[Records for pointing to text and elements]
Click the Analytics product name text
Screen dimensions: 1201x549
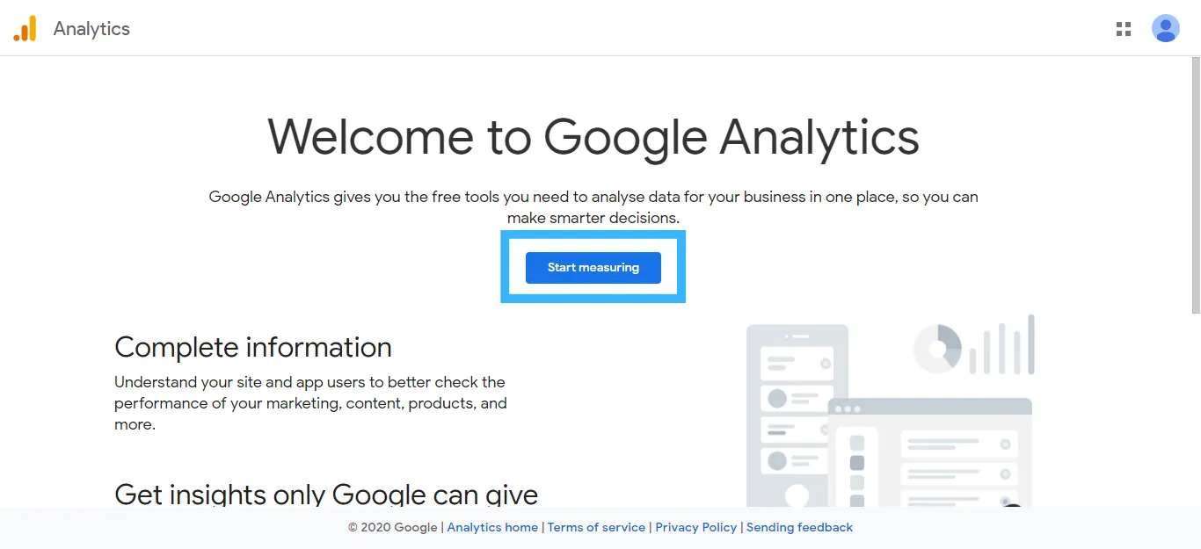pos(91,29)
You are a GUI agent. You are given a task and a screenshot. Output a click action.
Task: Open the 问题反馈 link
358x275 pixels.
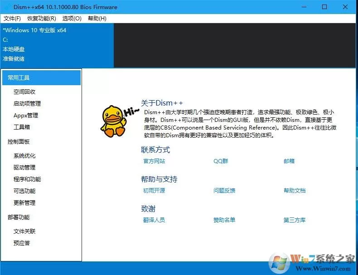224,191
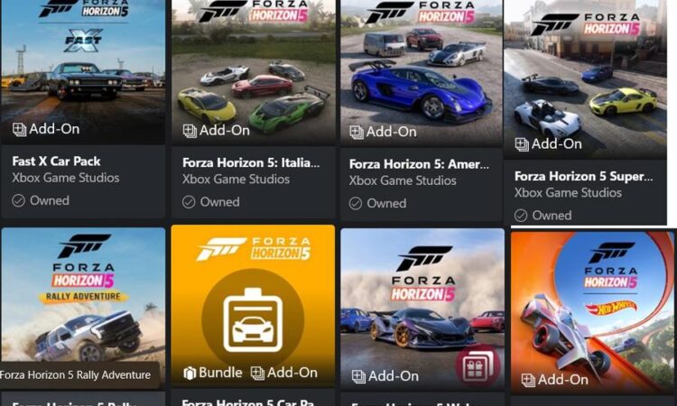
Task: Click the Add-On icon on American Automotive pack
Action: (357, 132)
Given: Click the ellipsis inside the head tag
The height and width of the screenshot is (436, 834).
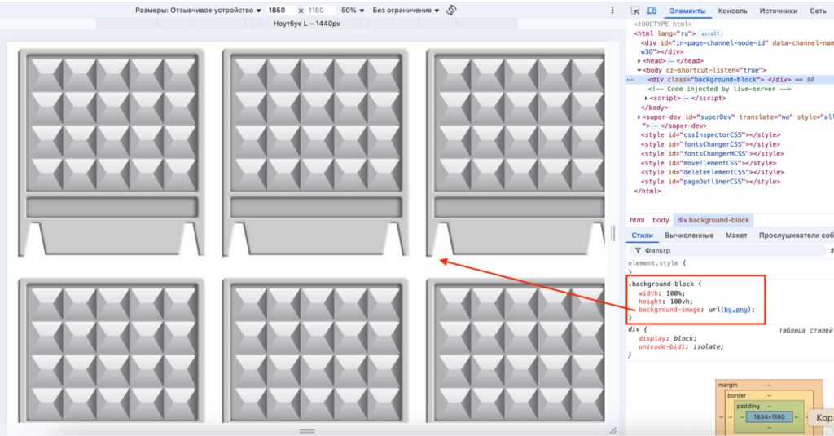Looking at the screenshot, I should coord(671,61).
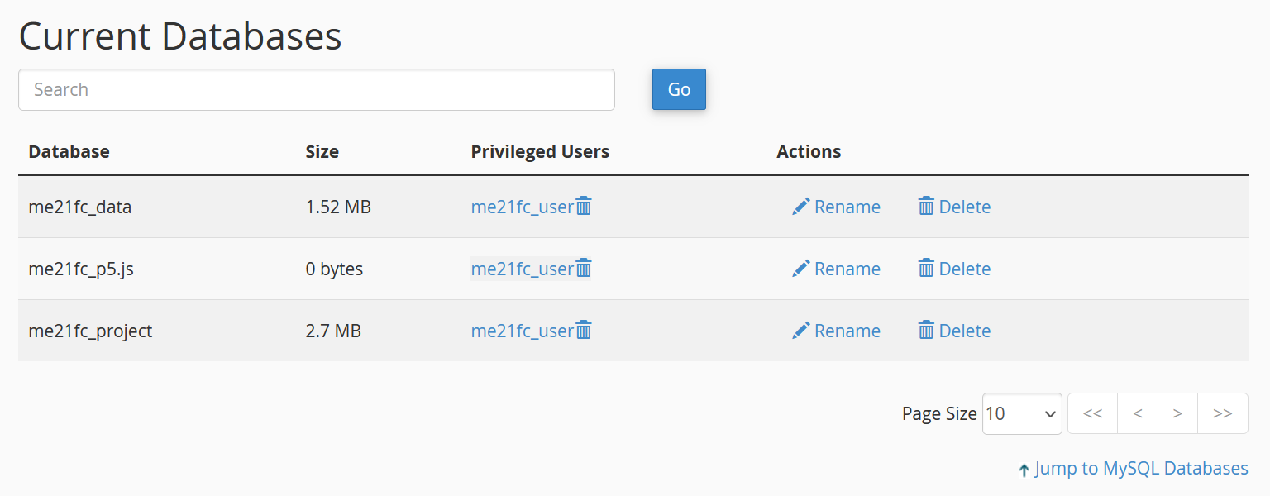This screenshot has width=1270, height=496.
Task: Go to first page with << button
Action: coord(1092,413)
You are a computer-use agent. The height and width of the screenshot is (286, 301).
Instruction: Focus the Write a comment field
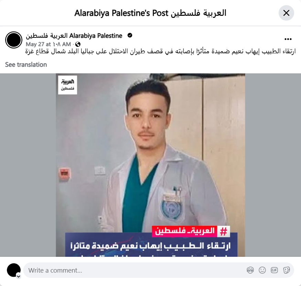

Required task >> Could you edit all of the records above so that "Screen dimensions" reads "Display size", leave everything else unchanged, and omit the pictures from your answer?

Solution for this exercise >>
Click the Analytics product name text
Display size: 1201x549
pos(91,29)
You are a GUI agent. You are given a task and a screenshot. Output a click action.
Task: Open the 问题反馈 link
358x275 pixels.
224,191
Task: Click the Add-On icon on American Automotive pack
Action: (357, 132)
Given: Click the ellipsis inside the head tag
The height and width of the screenshot is (436, 834).
Looking at the screenshot, I should coord(671,61).
This screenshot has width=1270, height=496.
Task: Go to first page with << button
Action: coord(1092,413)
You are a computer-use agent. The height and width of the screenshot is (286, 301).
Instruction: Focus the Write a comment field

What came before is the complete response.